MATERIAL TO PROCESS Block Start

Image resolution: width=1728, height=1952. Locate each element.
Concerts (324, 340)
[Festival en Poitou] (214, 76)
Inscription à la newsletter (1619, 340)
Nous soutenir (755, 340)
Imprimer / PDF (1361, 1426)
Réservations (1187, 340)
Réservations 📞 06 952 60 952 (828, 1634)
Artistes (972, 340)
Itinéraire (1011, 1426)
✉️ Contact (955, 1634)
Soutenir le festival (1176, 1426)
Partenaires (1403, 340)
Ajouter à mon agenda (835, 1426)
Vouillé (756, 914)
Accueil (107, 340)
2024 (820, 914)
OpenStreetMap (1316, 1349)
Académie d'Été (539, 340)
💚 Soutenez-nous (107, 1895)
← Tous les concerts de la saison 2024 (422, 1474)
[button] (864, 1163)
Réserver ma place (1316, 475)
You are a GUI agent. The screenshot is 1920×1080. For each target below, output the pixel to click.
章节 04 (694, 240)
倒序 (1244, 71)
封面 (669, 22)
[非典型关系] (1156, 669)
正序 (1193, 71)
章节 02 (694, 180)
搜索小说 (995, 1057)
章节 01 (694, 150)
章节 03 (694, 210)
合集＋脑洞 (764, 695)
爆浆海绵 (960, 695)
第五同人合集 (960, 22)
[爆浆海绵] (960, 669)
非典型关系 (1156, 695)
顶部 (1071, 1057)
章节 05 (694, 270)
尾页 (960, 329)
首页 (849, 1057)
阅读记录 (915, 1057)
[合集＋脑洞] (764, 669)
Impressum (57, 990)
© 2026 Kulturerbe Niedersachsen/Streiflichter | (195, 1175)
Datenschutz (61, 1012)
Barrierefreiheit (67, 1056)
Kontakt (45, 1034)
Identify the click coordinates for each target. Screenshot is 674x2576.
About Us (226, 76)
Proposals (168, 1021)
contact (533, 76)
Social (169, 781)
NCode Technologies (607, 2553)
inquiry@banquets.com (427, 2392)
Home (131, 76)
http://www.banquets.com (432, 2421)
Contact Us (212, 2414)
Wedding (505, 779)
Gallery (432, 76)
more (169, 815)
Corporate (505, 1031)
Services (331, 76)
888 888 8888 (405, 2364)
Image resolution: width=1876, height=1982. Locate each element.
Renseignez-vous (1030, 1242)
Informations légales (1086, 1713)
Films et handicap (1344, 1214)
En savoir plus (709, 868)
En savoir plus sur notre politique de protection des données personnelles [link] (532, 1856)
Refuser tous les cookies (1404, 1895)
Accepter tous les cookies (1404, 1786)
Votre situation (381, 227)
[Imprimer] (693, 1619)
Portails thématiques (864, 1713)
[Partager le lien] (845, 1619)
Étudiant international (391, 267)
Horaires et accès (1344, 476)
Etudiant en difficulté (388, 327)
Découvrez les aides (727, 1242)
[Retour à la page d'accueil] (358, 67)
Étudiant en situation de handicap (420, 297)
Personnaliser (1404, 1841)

MATERIAL TO PROCESS Block End

EXERCISE DESCRIPTION ->
All of the records must be retyped exactly as they are.

OUTPUT FOR THIS EXERCISE ->
Image resolution: width=1728, height=1952. Locate each element.
Concerts (324, 340)
[Festival en Poitou] (214, 76)
Inscription à la newsletter (1619, 340)
Nous soutenir (755, 340)
Imprimer / PDF (1361, 1426)
Réservations (1187, 340)
Réservations 📞 06 952 60 952 (828, 1634)
Artistes (972, 340)
Itinéraire (1011, 1426)
✉️ Contact (955, 1634)
Soutenir le festival (1176, 1426)
Partenaires (1403, 340)
Ajouter à mon agenda (835, 1426)
Vouillé (756, 914)
Accueil (107, 340)
2024 (820, 914)
OpenStreetMap (1316, 1349)
Académie d'Été (539, 340)
💚 Soutenez-nous (107, 1895)
← Tous les concerts de la saison 2024 (422, 1474)
[button] (864, 1163)
Réserver ma place (1316, 475)
You are a GUI agent. The screenshot is 1920×1080. For each target below, output the pixel to click.
章节 04 (694, 240)
倒序 (1244, 71)
封面 (669, 22)
[非典型关系] (1156, 669)
正序 (1193, 71)
章节 02 (694, 180)
搜索小说 (995, 1057)
章节 01 (694, 150)
章节 03 (694, 210)
合集＋脑洞 (764, 695)
爆浆海绵 (960, 695)
第五同人合集 (960, 22)
[爆浆海绵] (960, 669)
非典型关系 (1156, 695)
顶部 (1071, 1057)
章节 05 (694, 270)
尾页 (960, 329)
首页 (849, 1057)
阅读记录 (915, 1057)
[合集＋脑洞] (764, 669)
Impressum (57, 990)
© 2026 Kulturerbe Niedersachsen/Streiflichter | (195, 1175)
Datenschutz (61, 1012)
Barrierefreiheit (67, 1056)
Kontakt (45, 1034)
Identify the click coordinates for each target. Screenshot is 674x2576.
About Us (226, 76)
Proposals (168, 1021)
contact (533, 76)
Social (169, 781)
NCode Technologies (607, 2553)
inquiry@banquets.com (427, 2392)
Home (131, 76)
http://www.banquets.com (432, 2421)
Contact Us (212, 2414)
Wedding (505, 779)
Gallery (432, 76)
more (169, 815)
Corporate (505, 1031)
Services (331, 76)
888 888 8888 (405, 2364)
Image resolution: width=1876, height=1982. Locate each element.
Renseignez-vous (1030, 1242)
Informations légales (1086, 1713)
Films et handicap (1344, 1214)
En savoir plus (709, 868)
En savoir plus sur notre politique de protection des données personnelles [link] (532, 1856)
Refuser tous les cookies (1404, 1895)
Accepter tous les cookies (1404, 1786)
Votre situation (381, 227)
[Imprimer] (693, 1619)
Portails thématiques (864, 1713)
[Partager le lien] (845, 1619)
Étudiant international (391, 267)
Horaires et accès (1344, 476)
Etudiant en difficulté (388, 327)
Découvrez les aides (727, 1242)
[Retour à la page d'accueil] (358, 67)
Étudiant en situation de handicap (420, 297)
Personnaliser (1404, 1841)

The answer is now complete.